MATERIAL >>
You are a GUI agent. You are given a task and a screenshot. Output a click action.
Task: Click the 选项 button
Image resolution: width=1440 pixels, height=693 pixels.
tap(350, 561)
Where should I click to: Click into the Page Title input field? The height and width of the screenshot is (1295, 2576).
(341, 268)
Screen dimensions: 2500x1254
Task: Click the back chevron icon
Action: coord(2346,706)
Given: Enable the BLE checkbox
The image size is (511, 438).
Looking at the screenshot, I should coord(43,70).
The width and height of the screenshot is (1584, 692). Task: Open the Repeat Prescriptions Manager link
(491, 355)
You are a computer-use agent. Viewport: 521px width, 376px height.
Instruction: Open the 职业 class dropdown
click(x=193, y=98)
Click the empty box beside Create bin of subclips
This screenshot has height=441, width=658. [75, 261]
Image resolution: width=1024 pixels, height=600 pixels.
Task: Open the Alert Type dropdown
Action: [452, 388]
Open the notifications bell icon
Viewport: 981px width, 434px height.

TASK DESCRIPTION >>
Reproduce the material above word for word, starting at the line that contains "The width and" and ending with the last line of the material, both included.

REPLY >>
The width and height of the screenshot is (1584, 692). Task: Open the Repeat Prescriptions Manager link
(491, 355)
You are a computer-use agent. Viewport: 521px width, 376px height.
Instruction: Open the 职业 class dropdown
click(x=193, y=98)
Click the empty box beside Create bin of subclips
This screenshot has height=441, width=658. [75, 261]
Image resolution: width=1024 pixels, height=600 pixels.
Task: Open the Alert Type dropdown
Action: [452, 388]
Open the notifications bell icon
Viewport: 981px width, 434px height.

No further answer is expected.